Task instructions: The answer should consist of each line below that contains the word "legend".

Information provided:

╔══

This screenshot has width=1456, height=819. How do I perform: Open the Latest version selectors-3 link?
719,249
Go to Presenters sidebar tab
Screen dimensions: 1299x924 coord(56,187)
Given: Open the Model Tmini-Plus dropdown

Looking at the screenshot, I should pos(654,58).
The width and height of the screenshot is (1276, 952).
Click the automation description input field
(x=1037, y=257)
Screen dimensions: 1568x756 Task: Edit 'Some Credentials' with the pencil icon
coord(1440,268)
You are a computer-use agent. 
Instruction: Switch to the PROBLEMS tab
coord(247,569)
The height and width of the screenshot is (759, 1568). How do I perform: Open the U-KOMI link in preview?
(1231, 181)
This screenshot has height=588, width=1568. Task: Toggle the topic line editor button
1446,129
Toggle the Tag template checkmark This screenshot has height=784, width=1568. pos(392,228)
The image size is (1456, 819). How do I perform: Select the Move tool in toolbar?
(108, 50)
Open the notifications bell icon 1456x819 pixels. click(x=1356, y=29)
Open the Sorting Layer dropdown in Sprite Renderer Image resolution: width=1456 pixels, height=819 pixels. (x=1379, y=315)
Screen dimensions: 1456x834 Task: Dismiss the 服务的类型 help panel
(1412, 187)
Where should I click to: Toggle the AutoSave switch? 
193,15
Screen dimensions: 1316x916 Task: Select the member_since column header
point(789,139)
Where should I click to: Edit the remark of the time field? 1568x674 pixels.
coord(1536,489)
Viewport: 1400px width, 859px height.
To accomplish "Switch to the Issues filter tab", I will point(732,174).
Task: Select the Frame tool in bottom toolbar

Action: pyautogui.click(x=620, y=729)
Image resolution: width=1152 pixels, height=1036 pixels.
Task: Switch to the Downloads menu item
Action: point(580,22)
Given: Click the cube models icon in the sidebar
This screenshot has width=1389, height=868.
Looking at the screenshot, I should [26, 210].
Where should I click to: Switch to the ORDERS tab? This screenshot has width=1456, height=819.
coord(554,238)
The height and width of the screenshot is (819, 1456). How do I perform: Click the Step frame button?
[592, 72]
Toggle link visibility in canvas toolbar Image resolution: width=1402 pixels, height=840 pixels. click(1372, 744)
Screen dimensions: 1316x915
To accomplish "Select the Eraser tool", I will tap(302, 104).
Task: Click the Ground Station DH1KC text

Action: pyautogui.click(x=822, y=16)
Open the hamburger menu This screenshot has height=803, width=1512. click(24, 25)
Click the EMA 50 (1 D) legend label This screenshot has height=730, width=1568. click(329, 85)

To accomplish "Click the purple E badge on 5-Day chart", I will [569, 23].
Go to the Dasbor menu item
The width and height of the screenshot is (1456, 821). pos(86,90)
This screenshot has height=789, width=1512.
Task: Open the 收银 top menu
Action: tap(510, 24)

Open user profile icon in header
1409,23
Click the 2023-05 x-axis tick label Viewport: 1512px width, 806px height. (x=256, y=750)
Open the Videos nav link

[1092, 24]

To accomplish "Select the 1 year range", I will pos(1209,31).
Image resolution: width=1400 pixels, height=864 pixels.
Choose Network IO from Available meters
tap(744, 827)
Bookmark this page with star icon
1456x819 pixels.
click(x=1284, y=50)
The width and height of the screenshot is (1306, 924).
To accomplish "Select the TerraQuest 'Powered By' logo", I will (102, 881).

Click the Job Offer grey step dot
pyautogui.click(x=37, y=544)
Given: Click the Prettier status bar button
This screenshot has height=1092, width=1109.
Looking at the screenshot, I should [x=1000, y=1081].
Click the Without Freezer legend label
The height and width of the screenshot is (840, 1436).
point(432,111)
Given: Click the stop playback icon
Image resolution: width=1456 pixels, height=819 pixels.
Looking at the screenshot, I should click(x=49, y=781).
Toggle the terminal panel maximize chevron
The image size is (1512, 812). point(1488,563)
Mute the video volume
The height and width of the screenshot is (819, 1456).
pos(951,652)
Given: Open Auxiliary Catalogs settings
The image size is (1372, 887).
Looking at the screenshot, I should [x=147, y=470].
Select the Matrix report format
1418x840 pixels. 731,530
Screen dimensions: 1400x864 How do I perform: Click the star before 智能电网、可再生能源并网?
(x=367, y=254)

╚══

Answer box:
Click the EMA 50 (1 D) legend label This screenshot has height=730, width=1568. click(329, 85)
Click the Without Freezer legend label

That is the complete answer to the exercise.